The Aditya-L1 probe - meaning 'Sun' in Hindi - was launched at 11:50 local time, with a live television broadcast showing hundreds of spectators cheering wildly amid the deafening noise of the rocket's ascent.

"The launch was successful, everything is normal," announced an official from the Indian Space Research Organization (ISRO) from the mission control centre, as the spacecraft headed towards the upper reaches of the atmosphere.

The mission carries scientific tools to observe the outer layers of the Sun during a four-month journey.

The United States and the European Space Agency (ESA) have already placed devices in orbit to study the sun, starting with NASA's Pioneer programme in the 1960s, but this will be a first for India.

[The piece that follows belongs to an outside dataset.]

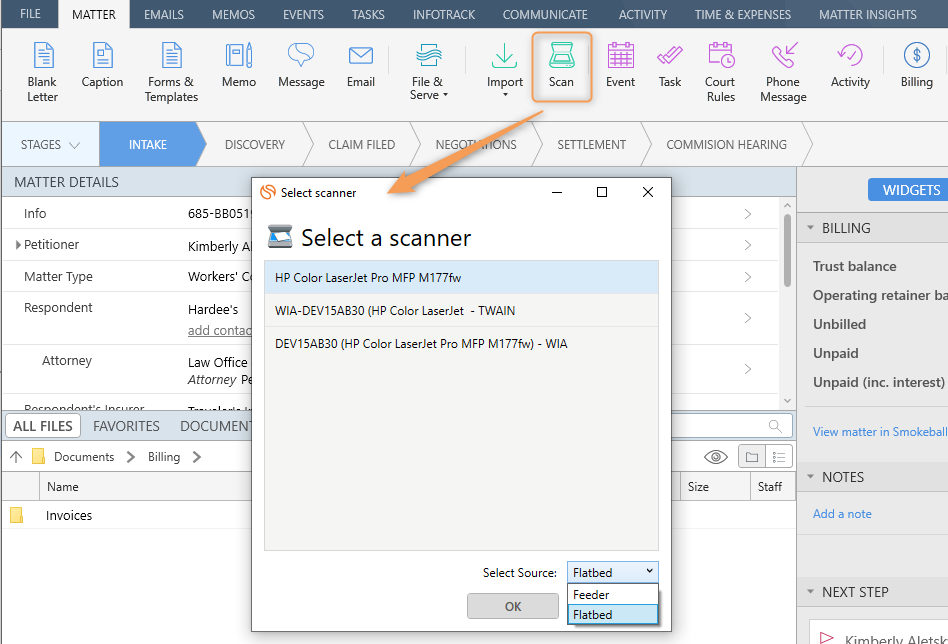Viewport: 948px width, 644px height.
Task: Open the Select Source dropdown
Action: click(612, 572)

Both Japan and China have previously launched their own solar observation missions into Earth's orbit but, if successful, ISRO's latest mission will be the first to be placed in orbit around the Sun by an Asian nation.

Mission to help predict solar phenomena

The probe will study coronal mass ejections, a periodic phenomenon that results in enormous discharges of plasma and magnetic energy from the sun's atmosphere.

They are so powerful that they can reach Earth and potentially disrupt the operation of satellites.

Aditya will help predict these phenomena and let people know to cut off the power to their satellites.

Aditya will travel 1.5 million kilometres to reach its destination - still only 1 per cent of the immense distance between Earth and the Sun.

At that point, the gravitational forces of the two celestial bodies cancel each other out, allowing the mission to remain in a stable orbit.

The study satellite is carried by the 320-ton ISRO-designed PSLV XL rocket, which is one of the pillars of India's space programme and has already carried out launches to the Moon and Mars.

The mission also aims to shed light on the dynamics of several other solar phenomena by imaging and measuring particles in the sun's upper atmosphere.

India's success in space

India has consistently matched the achievements of established space powers at a fraction of their cost.

According to industry experts, the nation manages to keep costs low by replicating and adapting existing space technology for its own purposes, in particular thanks to the large number of highly qualified engineers paid much less than their foreign counterparts.

Last month's successful moon landing - a feat previously achieved only by Russia, the United States and China - cost less than $75 million (€70 million).

In 2014, India was the first Asian nation to place a spacecraft in orbit around Mars. It plans to launch a three-day manned mission around Earth by next year.

A joint mission with Japan should make it possible to send a probe to the moon by 2025 as well as a mission to Venus in a similar time frame.